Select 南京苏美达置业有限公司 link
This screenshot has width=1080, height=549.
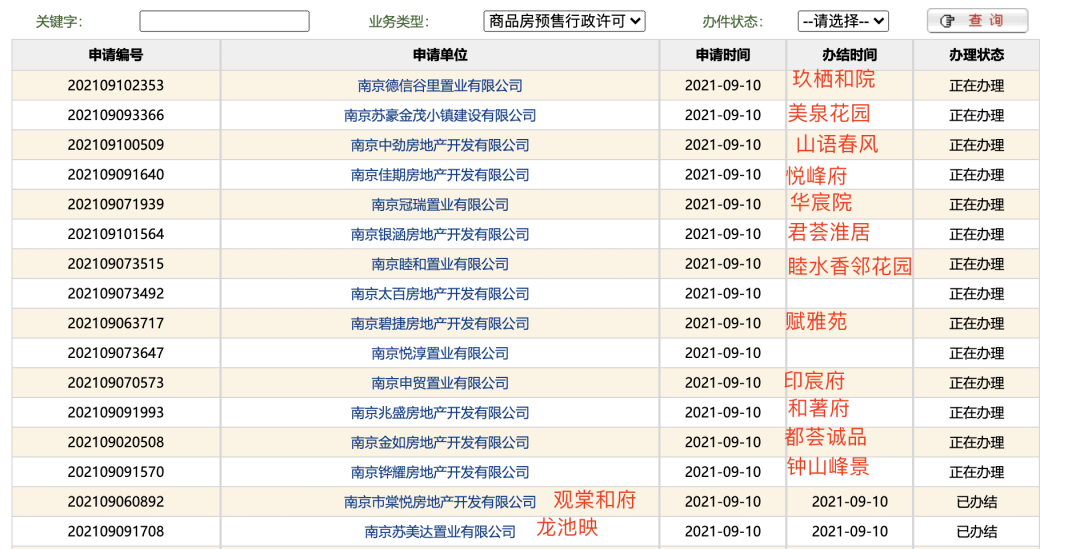coord(440,532)
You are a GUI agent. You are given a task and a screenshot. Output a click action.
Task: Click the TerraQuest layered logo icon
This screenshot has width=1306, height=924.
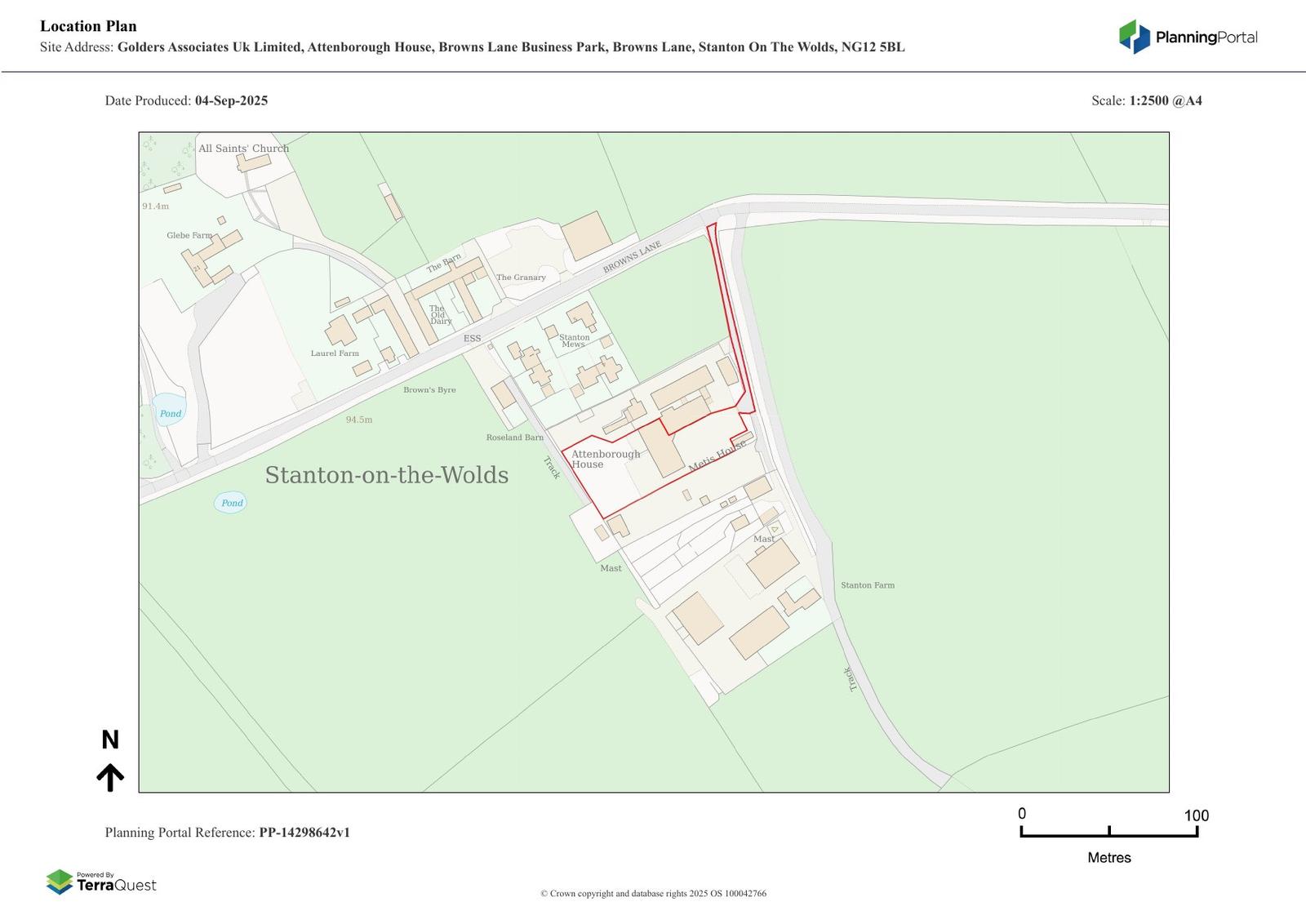[x=60, y=882]
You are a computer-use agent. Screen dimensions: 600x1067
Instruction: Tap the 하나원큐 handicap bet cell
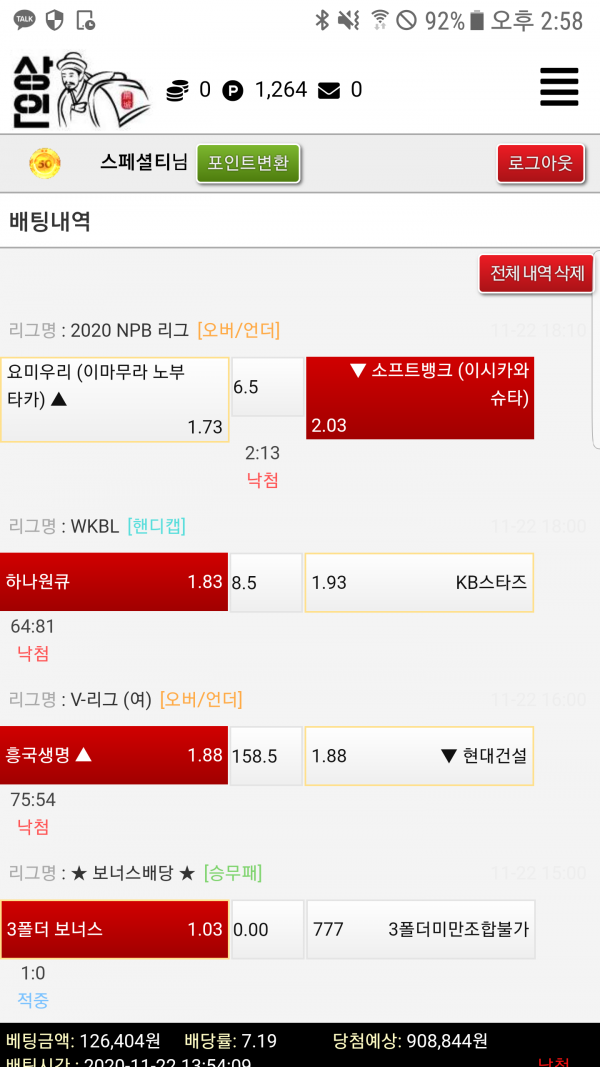114,582
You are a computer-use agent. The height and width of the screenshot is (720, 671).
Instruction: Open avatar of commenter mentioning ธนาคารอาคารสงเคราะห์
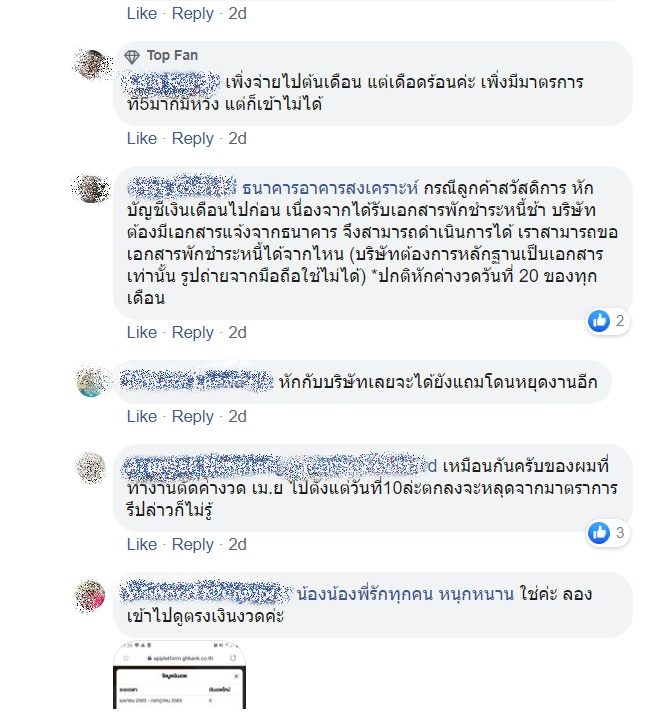coord(92,189)

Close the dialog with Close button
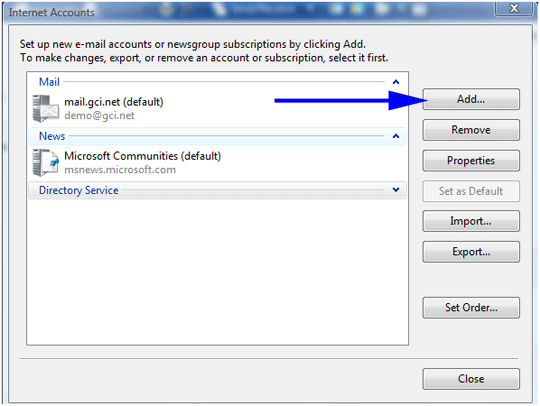click(471, 379)
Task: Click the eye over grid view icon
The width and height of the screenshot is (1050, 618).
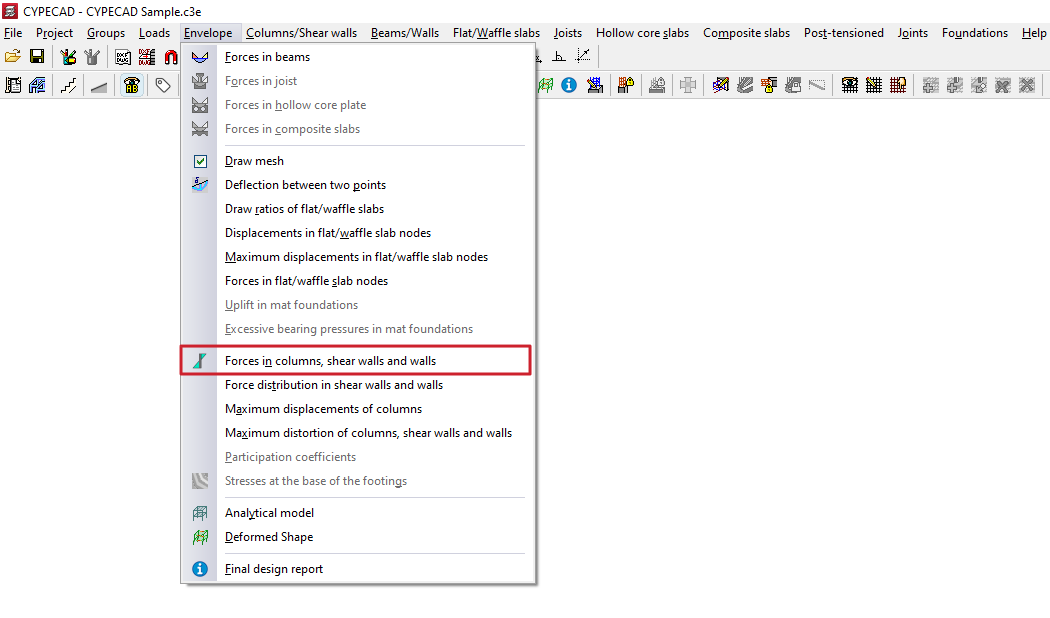Action: click(850, 85)
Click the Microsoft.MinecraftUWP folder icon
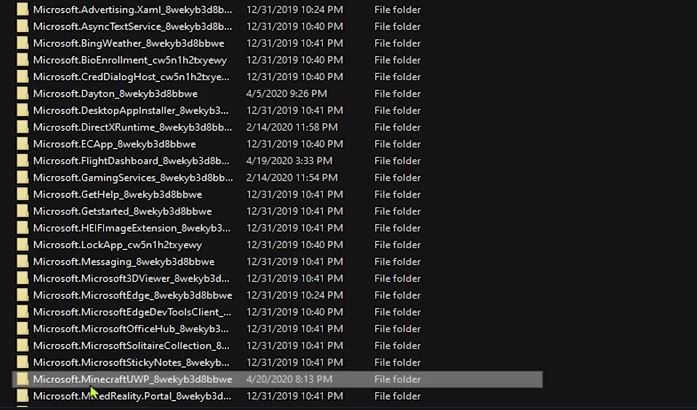 23,379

========================

• WHAT YOU ARE ASKED TO DO
In the listing above, find the line with "Task: Click the TerraQuest layered logo icon" and the line with "You are a computer-use agent. The". Output both, plus every line between them, and no pictures.

• EXPECTED ANSWER
Task: Click the TerraQuest layered logo icon
This screenshot has width=1306, height=924.
[x=60, y=882]
You are a computer-use agent. Screen dimensions: 600x1067
Instruction: Tap the 하나원큐 handicap bet cell
114,582
You are a computer-use agent. The height and width of the screenshot is (720, 671).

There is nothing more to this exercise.